I produced not a paper by any means but a short description of a few of
Tangentially, that last sentence was impossible to punctuate. A pausal
"ellipsis" and a comma seem to be best suited, but they don't quite give
the exact sense I was aiming for.
Having dug out my short description, I find it was even shorter than I
Their meanings are hard to succinctly express in English.
Eben and doch both imply an emphasis of the truthfullness of the
associated verb. They can sometimes be translated as "whether you like it
or not" and "despite what you may think" respectively.
Schon is fairly well translated by "indeed" as an affirmative, actually.
Likewise mal, now I think about it further: both meanings of "momentarily"
each cover the two meanings of mal fairly well. However, intertwined with
the "for a brief time" meaning is also a sort of "simply"/"only" sense
that it might be well to not overlook.
Ja (aside from meaning "yes") also prefixes a "reminder" phrase --
something the speaker believes the listener already knows.
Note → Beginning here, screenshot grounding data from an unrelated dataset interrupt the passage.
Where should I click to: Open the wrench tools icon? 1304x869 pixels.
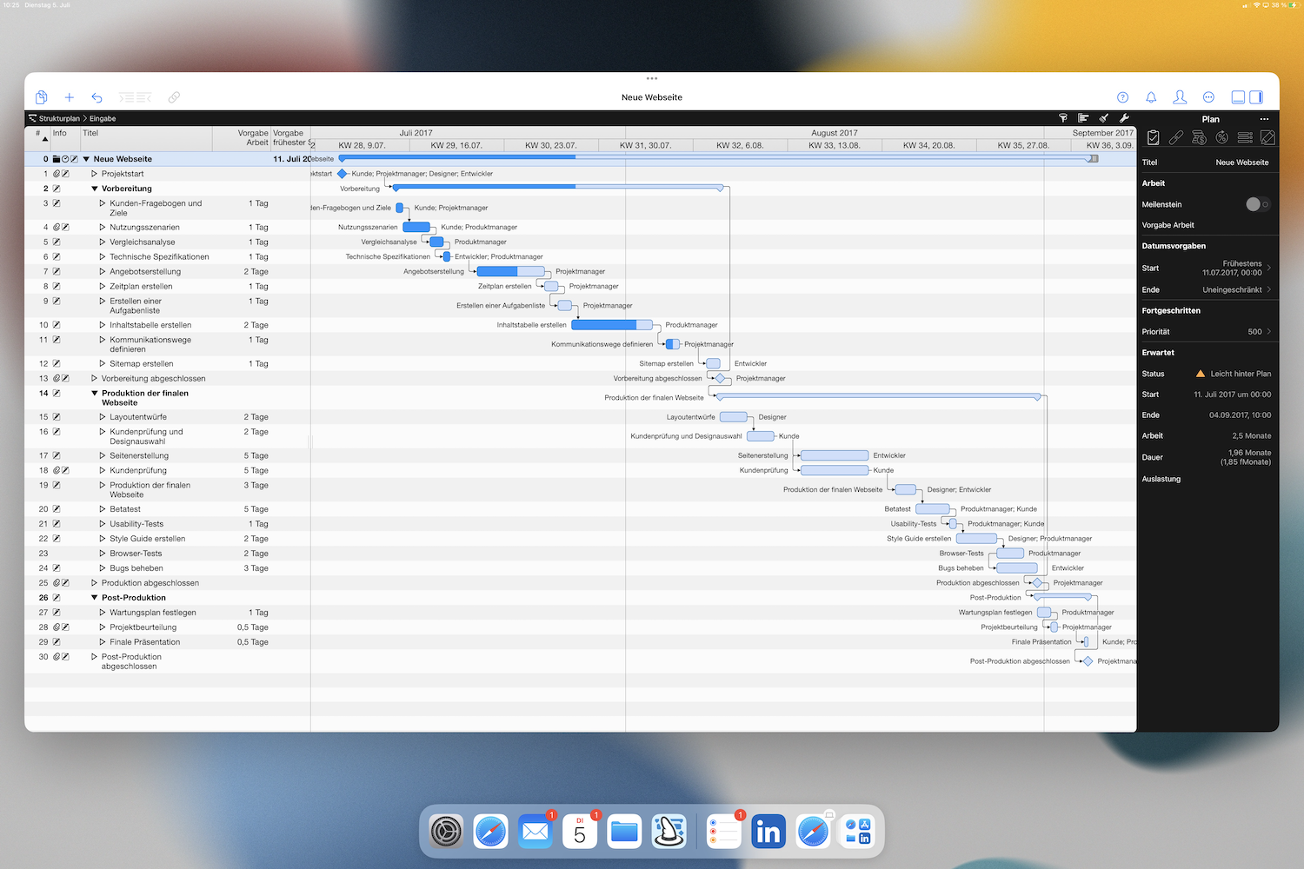pyautogui.click(x=1123, y=118)
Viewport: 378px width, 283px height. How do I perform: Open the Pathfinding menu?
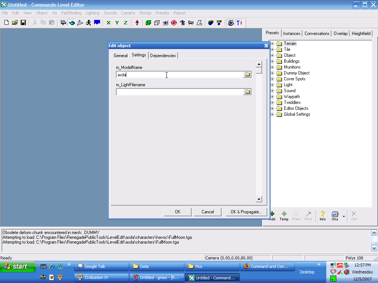71,13
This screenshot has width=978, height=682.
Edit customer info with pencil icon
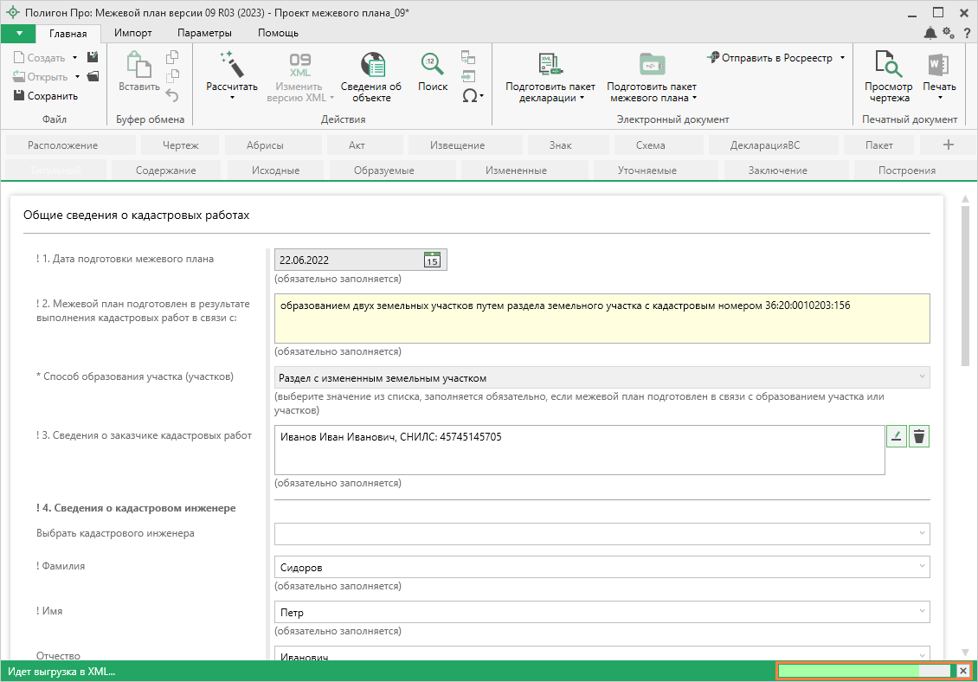[x=897, y=437]
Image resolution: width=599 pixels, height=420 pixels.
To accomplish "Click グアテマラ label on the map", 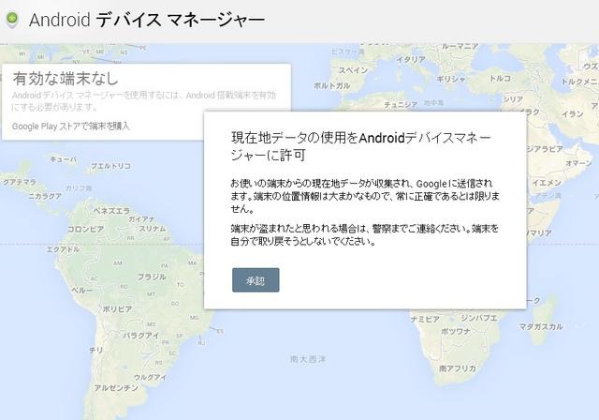I will (x=18, y=184).
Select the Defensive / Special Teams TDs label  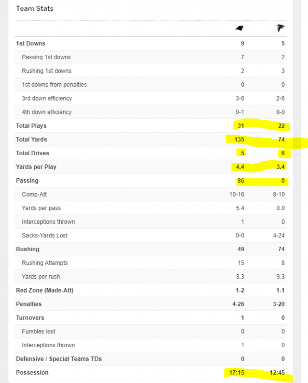point(58,359)
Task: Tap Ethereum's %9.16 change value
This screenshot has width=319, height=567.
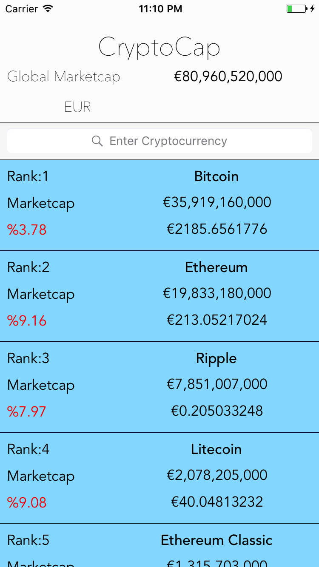Action: coord(27,321)
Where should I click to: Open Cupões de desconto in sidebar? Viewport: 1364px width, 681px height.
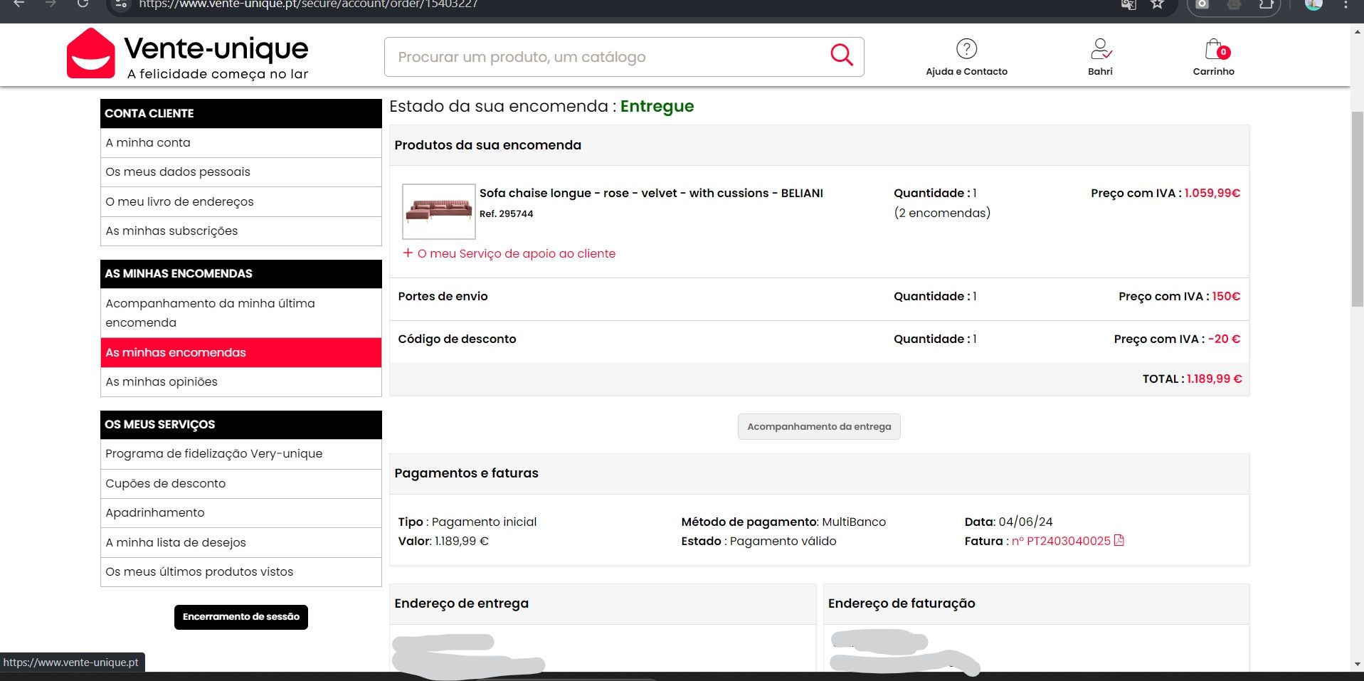(241, 483)

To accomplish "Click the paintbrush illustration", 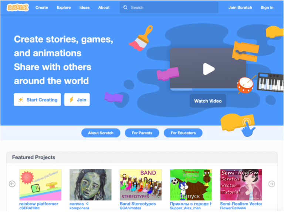I will tap(141, 38).
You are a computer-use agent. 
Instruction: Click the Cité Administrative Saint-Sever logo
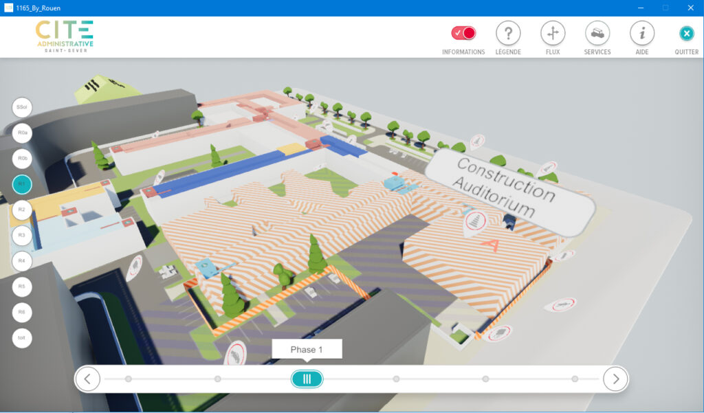pos(65,36)
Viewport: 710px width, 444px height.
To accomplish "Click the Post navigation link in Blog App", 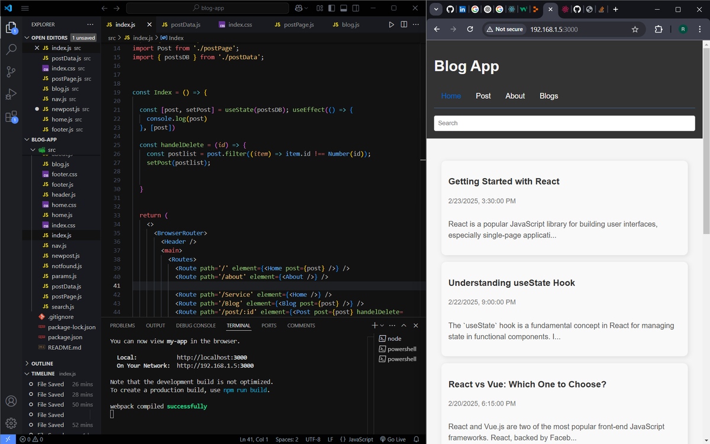I will pyautogui.click(x=483, y=96).
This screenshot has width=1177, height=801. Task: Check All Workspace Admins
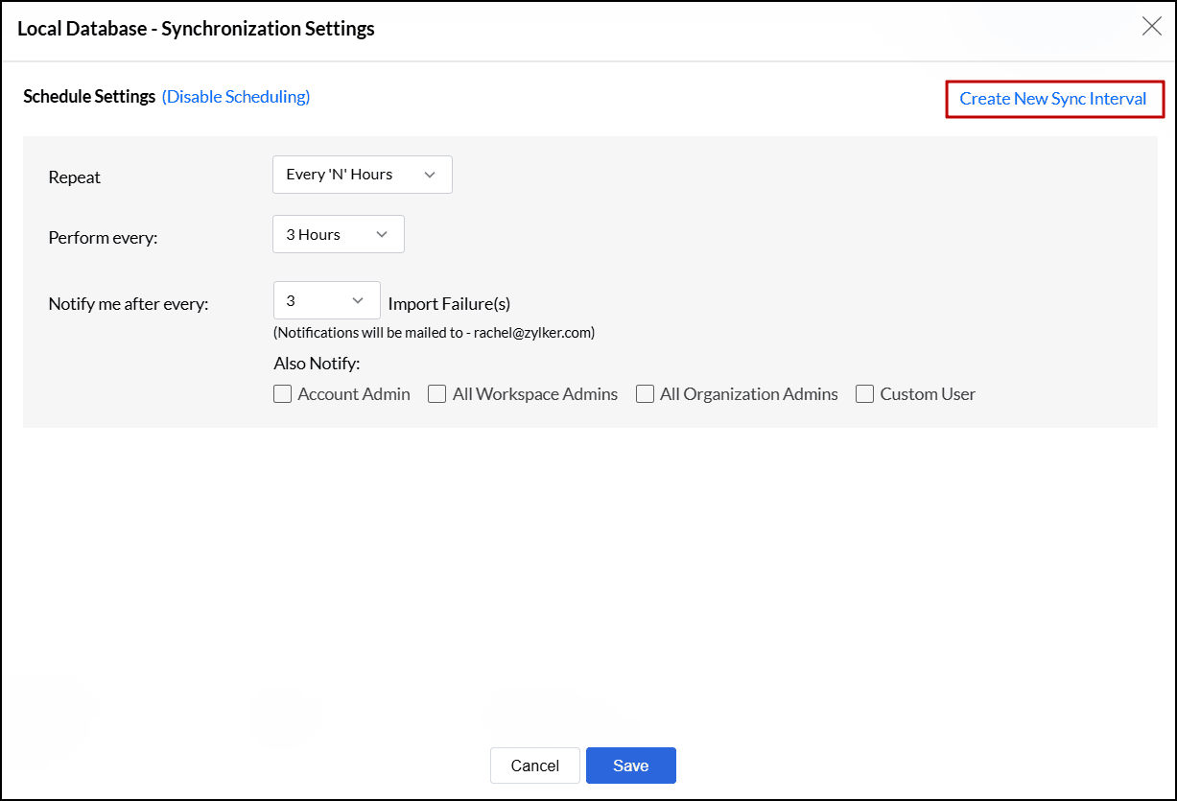(x=436, y=393)
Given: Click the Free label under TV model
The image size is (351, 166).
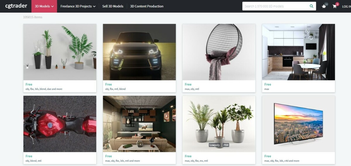Looking at the screenshot, I should coord(268,156).
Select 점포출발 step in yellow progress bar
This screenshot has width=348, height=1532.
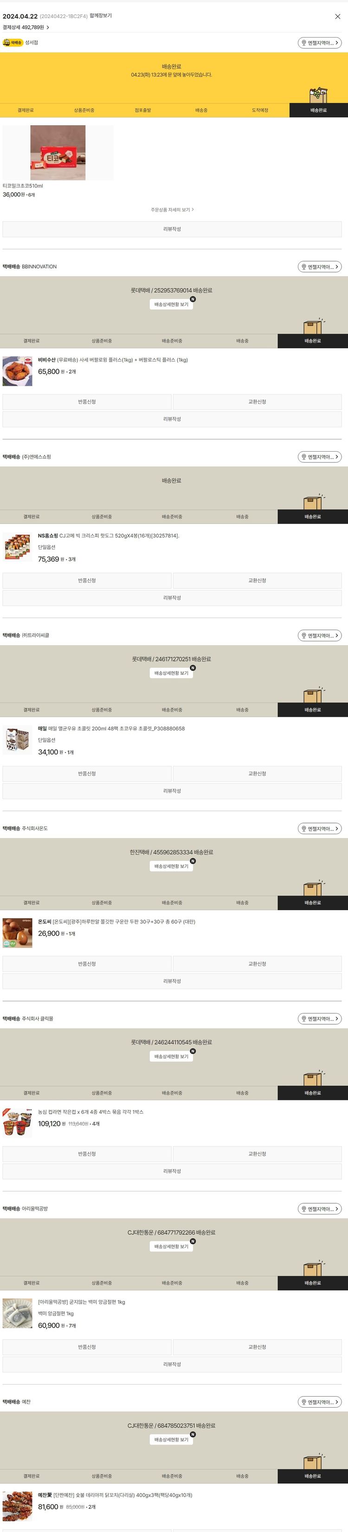coord(143,110)
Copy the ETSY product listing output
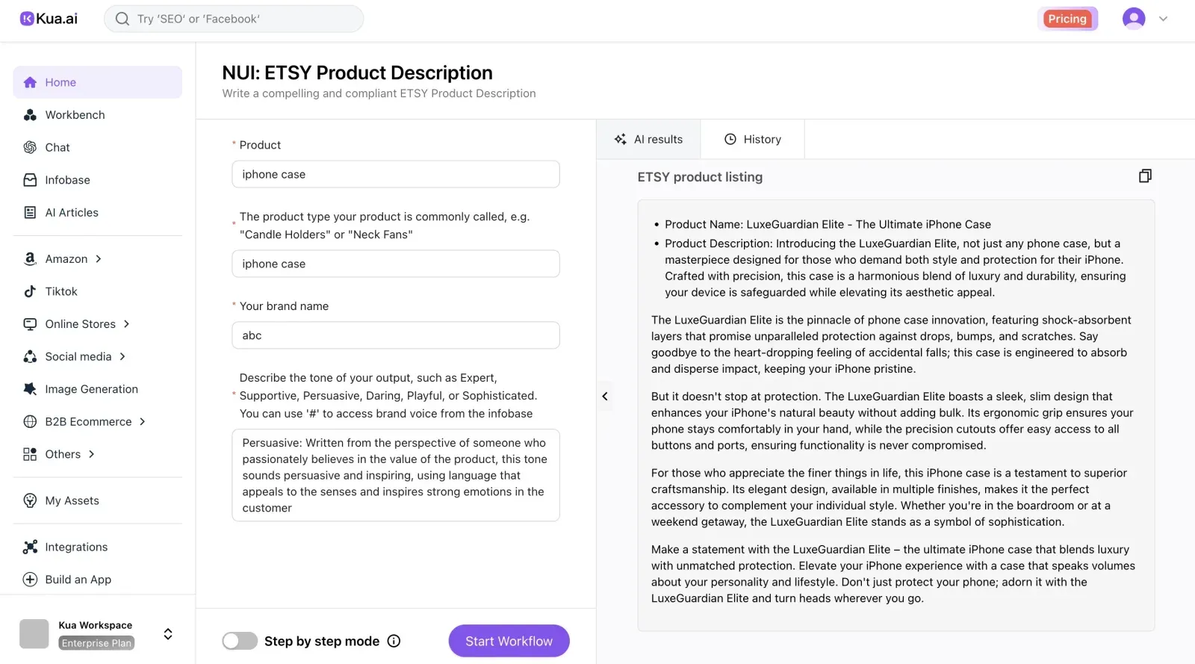1195x664 pixels. pyautogui.click(x=1144, y=176)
I'd say it most
closely mirrors "it bears pointing out" or "it bears repeating".
... which is probably insufficient for non-German speakers, and annoyingly
not quite right for German speakers -- see also "'I think it would be a
good idea if...'", which was seriously not on my "doch" radar. The
description was as part of a proposal to import a batch of them wholesale
into English, since they're damned tasty. In the context of this list, it
also raises the question of whether to phoneme-map them into English, or
derive correct cognates from their Germanic sources.
Wikipedia, by the way, considers them attitudinal adverbs (IIRC), which
would seem to more or less sum them up.
ObConlang, and AFMCL, I plan on having such a class in Finlaesk, when I
get around to it. Also, I've started work on the
"Hibernian" language from the same AU. Right now, I'm just wrangling
phonemes, and branding a few of them with graphemes.